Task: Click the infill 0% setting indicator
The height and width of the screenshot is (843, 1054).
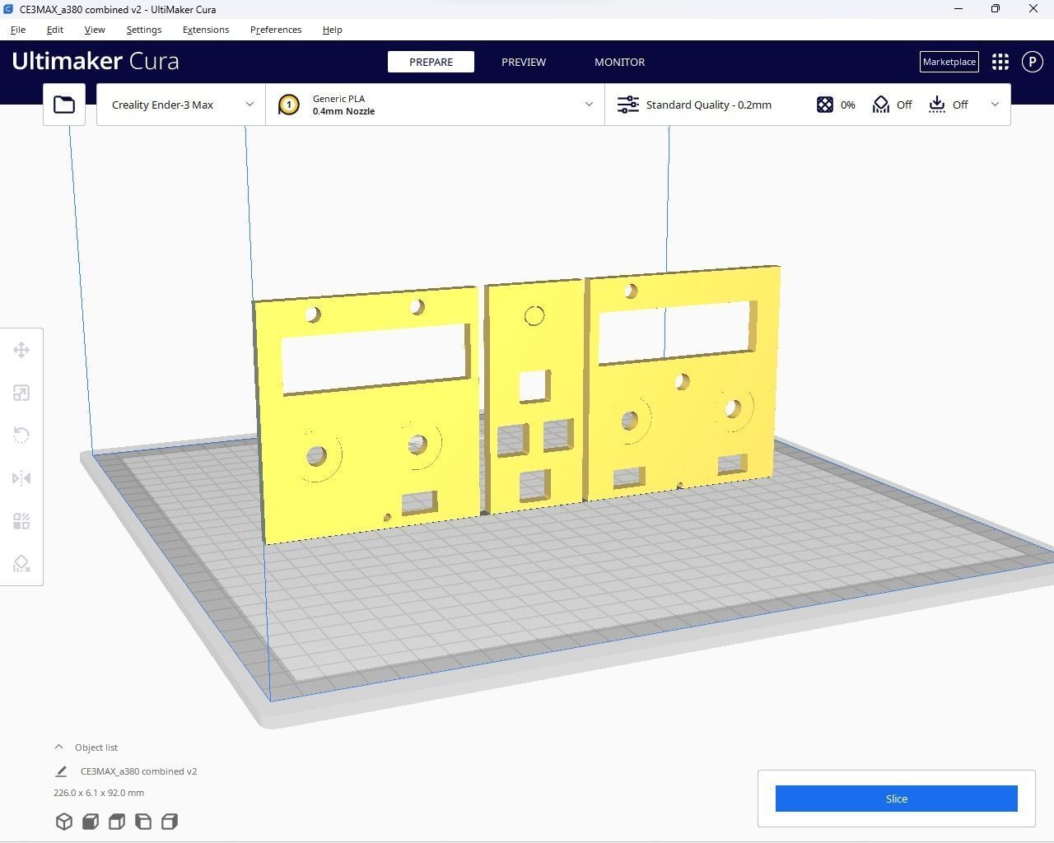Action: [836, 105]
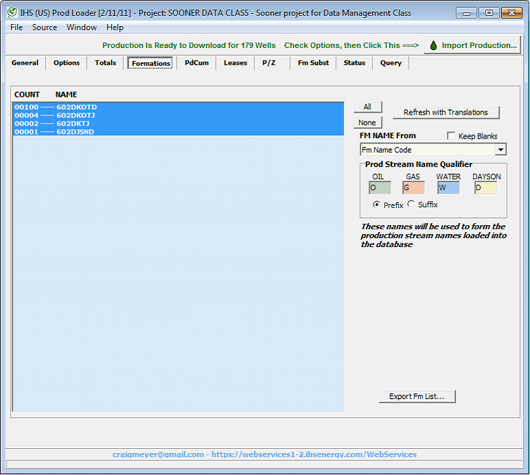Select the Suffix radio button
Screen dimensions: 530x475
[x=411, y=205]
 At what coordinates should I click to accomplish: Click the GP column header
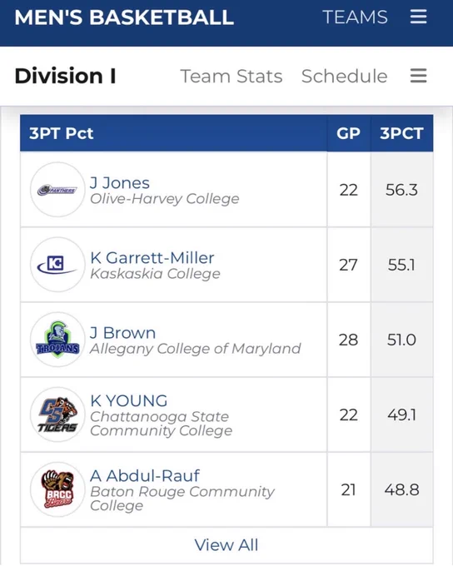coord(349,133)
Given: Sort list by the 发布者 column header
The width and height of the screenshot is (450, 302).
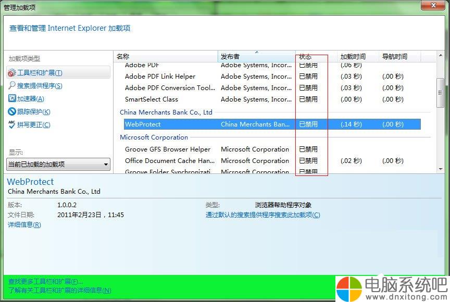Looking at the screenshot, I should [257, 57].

··········

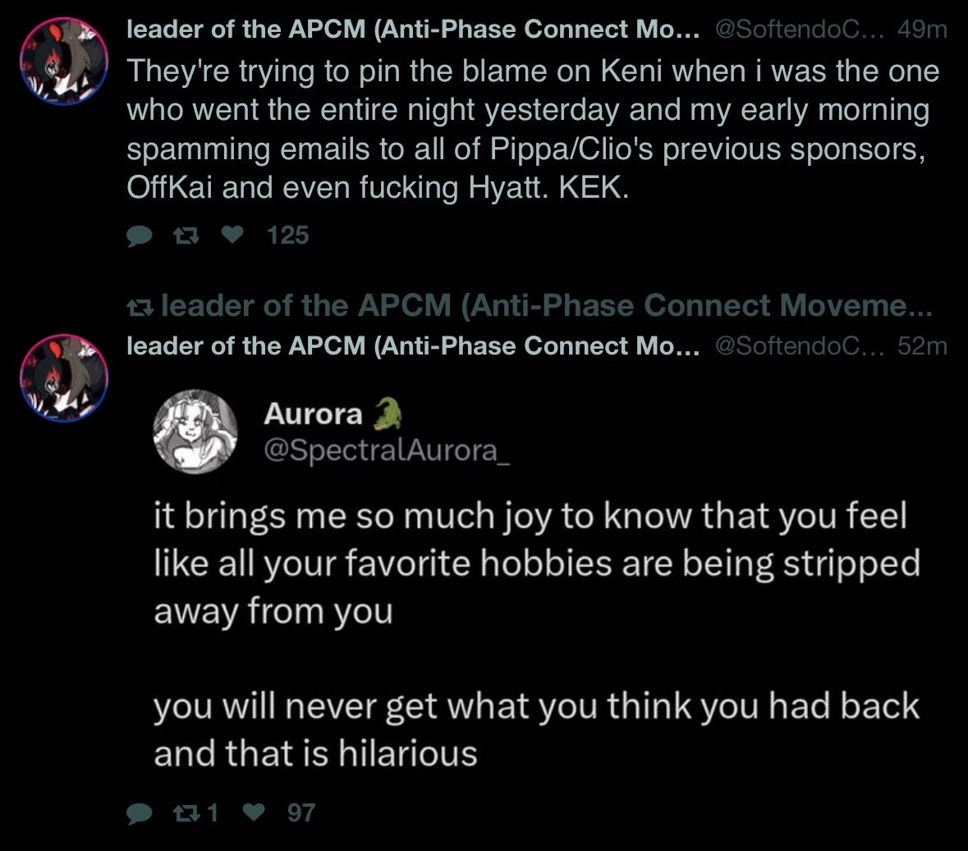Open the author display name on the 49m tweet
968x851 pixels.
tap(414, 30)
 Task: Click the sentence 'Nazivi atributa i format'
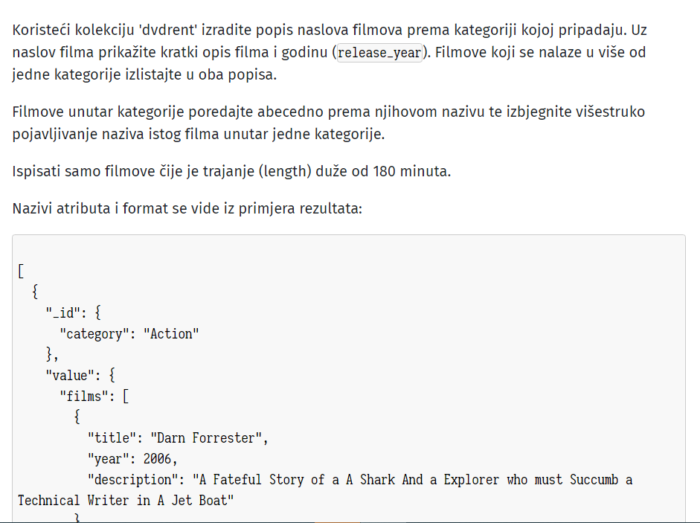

··········

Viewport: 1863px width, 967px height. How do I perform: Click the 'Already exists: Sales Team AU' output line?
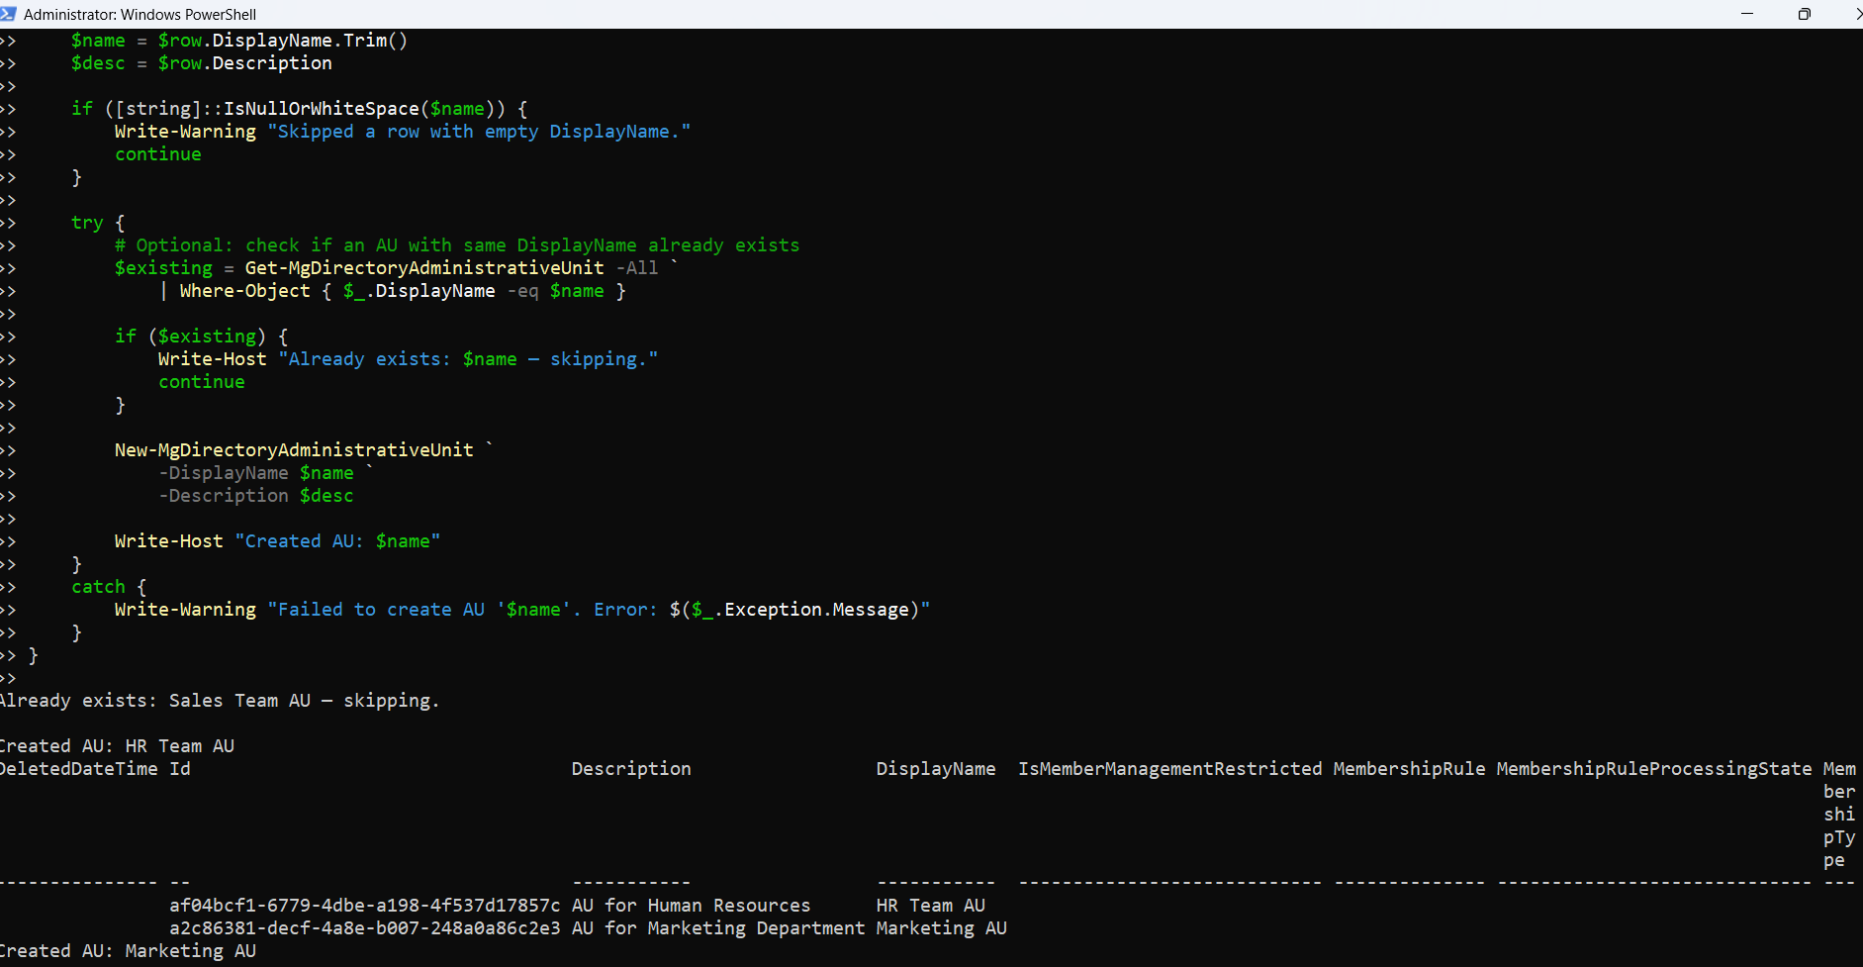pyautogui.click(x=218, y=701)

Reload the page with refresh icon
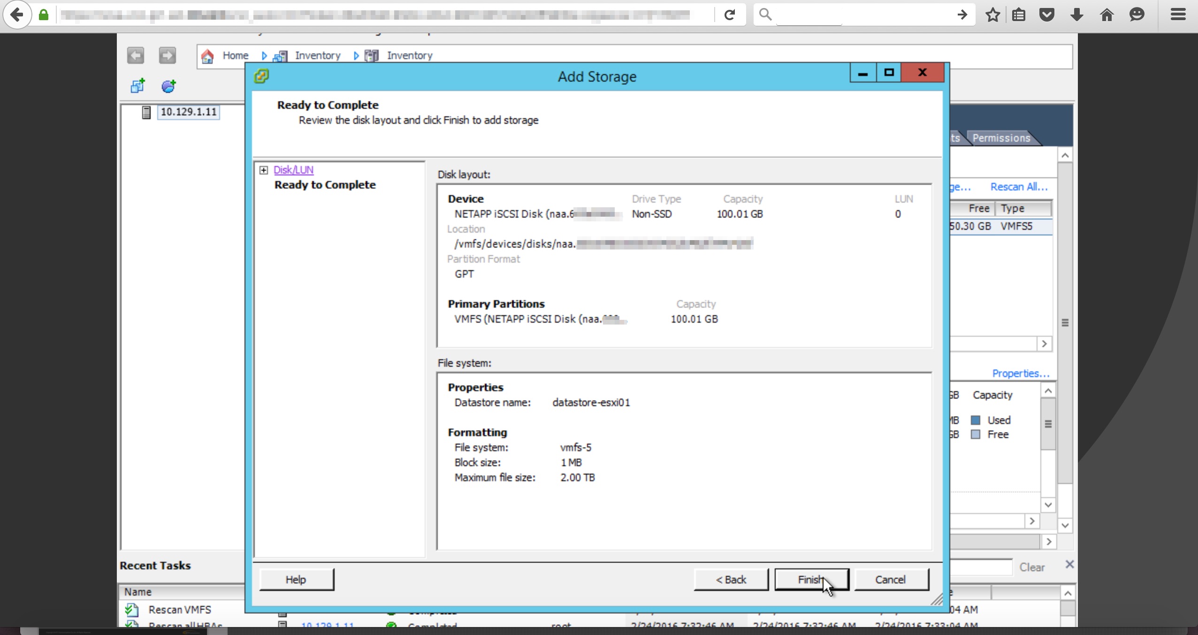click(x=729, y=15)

··········

→ Given exercise:
Please repeat the material from the line with "Given: Sort list by the 发布者 column header" to the line with "Looking at the", both included, and leave the pictures out of your answer.

→ Solution to this exercise:
Given: Sort list by the 发布者 column header
The width and height of the screenshot is (450, 302).
Looking at the screenshot, I should [257, 57].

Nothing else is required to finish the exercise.